In the automotive news roundup below, who received the unions' letter about driverless vehicles?

-- start Selection --

Driverless Cars ‘Unsafe And Untenable’ As Calls For Industry-Wide Investigation Increases

Good morning! It’s Friday, November 10, 2023, and this is The Morning Shift, your daily roundup of the top automotive headlines from around the world, in one place. Here are the important stories you need to know.

1st Gear: Driverless Cars In ‘Dire Need Of Federal Regulation’

After pausing its operations in California, driverless car startup Cruise recalled its self-driving cars and suspended production of its self-driving van following a crash in San Francisco that killed a pedestrian. The company is now facing an investigation by regulators and industry experts are calling for the probe to include every self-driving car operator in America.

As well as the ongoing Cruise investigation, unions across America are now calling for “an industry-wide probe” into autonomous vehicles operating across the country, including those managed by Waymo and Zoox, reports Reuters. Unions calling for the immediate investigation include the United Auto Workers, the Transportation Trades Department and Transport Workers Union of America. As Reuters explains:

Driverless vehicles “are unsafe and untenable in their current form. This industry is in dire need of federal regulation and leadership to restore a modicum of safety and establish a realistic path for these vehicles to operate without threatening other road users,” they said in a letter to U.S. Transportation Secretary Pete Buttigieg and Ann Carlson, acting administrator at the National Highway Traffic Safety Administration (NHTSA). The letter also said workers are facing safety issues from robotaxis.

As such, the unions have demanded that NHTSA opens an “industry-wide investigation” to uncover any “safety failures” that may be happening behind the scenes at these autonomous tech companies.

So far, federal regulators have confirmed that a probe has been opened into General Motors-backed Cruise after one of its cars hit a pedestrian and then stopped, pinning her underneath the vehicle until firefighters were able to lift the Cruise off of the woman.

NHTSA also previously launched an investigation into Amazon-backed Zoox, which relates to the processes it uses to certify that its cars were safe to operate on America’s roads.

2nd Gear: Biden Backs Calls For Toyota And Tesla Unions

Unions are riding high right now after the UAW secured deals for workers at Stellantis, GM and Ford plants here in America. Now, calls are coming in for other auto plants across the U.S. to offer their workers the same kinds of conditions, which has naturally led many to ask when everyone else will unionize?

-- end Selection --
-- start Given information --

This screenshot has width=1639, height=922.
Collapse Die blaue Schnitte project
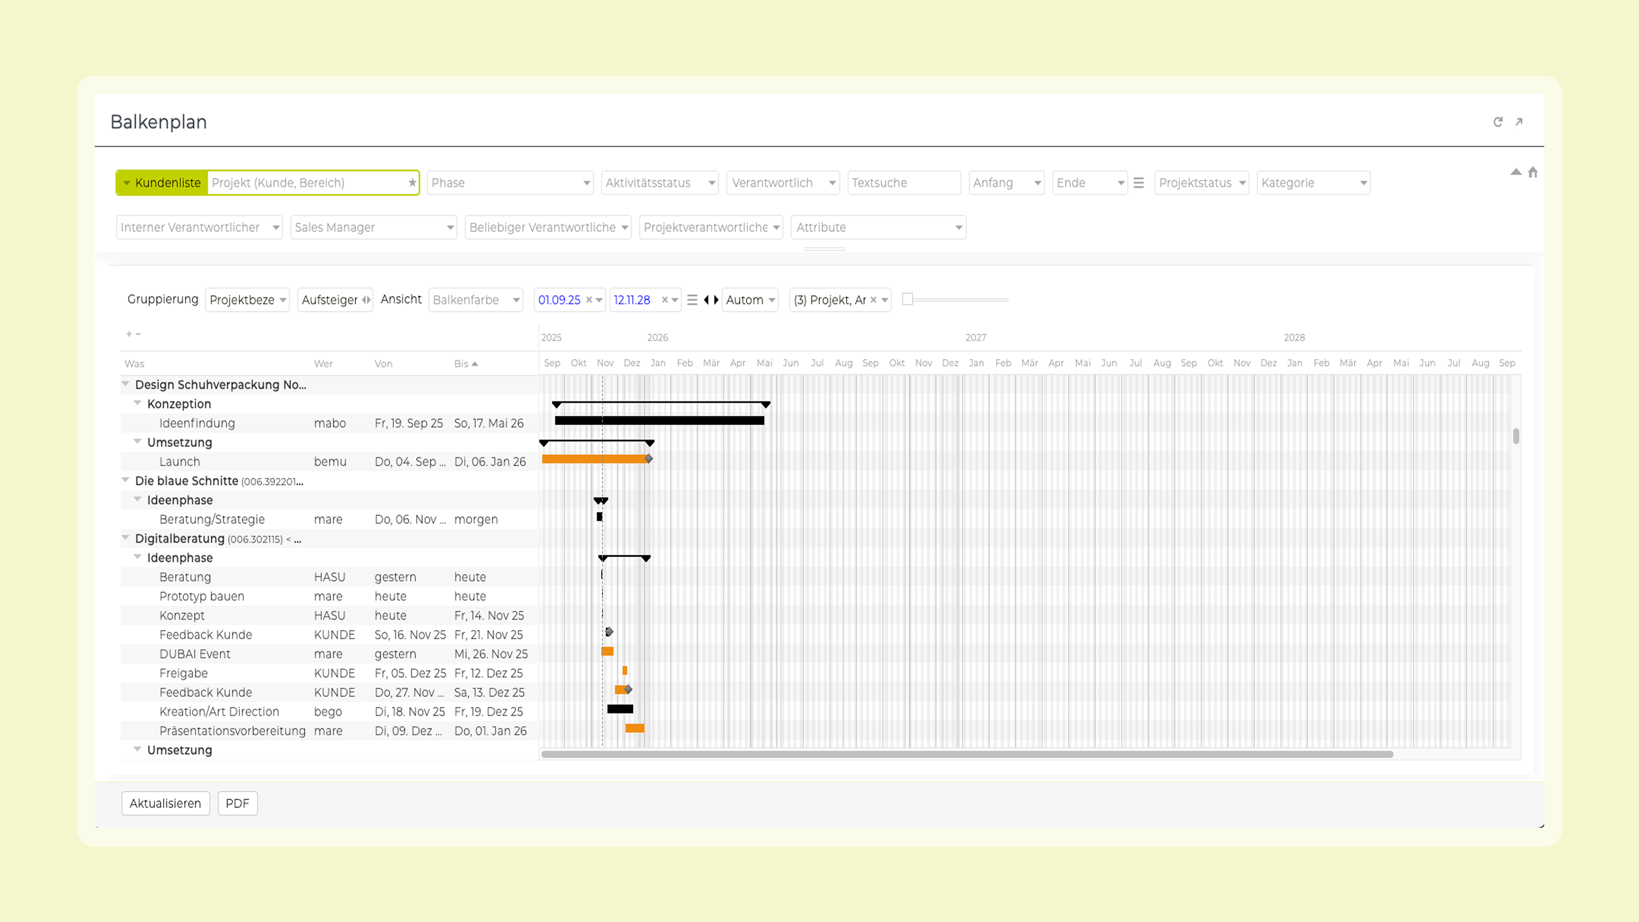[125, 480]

-- end Given information --
-- start Given information --

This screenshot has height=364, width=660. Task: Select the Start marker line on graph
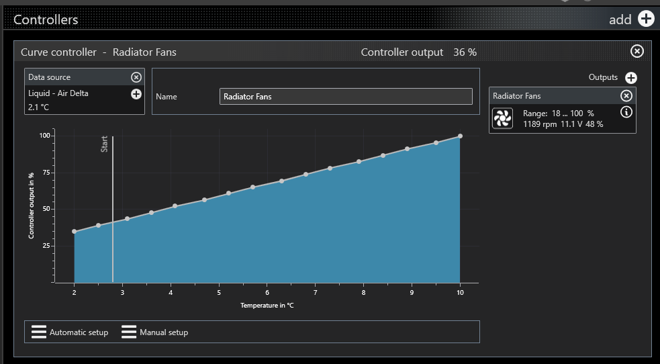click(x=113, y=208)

-- end Given information --

Solution for this exercise:
U.S. Transportation Secretary Pete Buttigieg and Ann Carlson, acting administrator at the National Highway Traffic Safety Administration (NHTSA).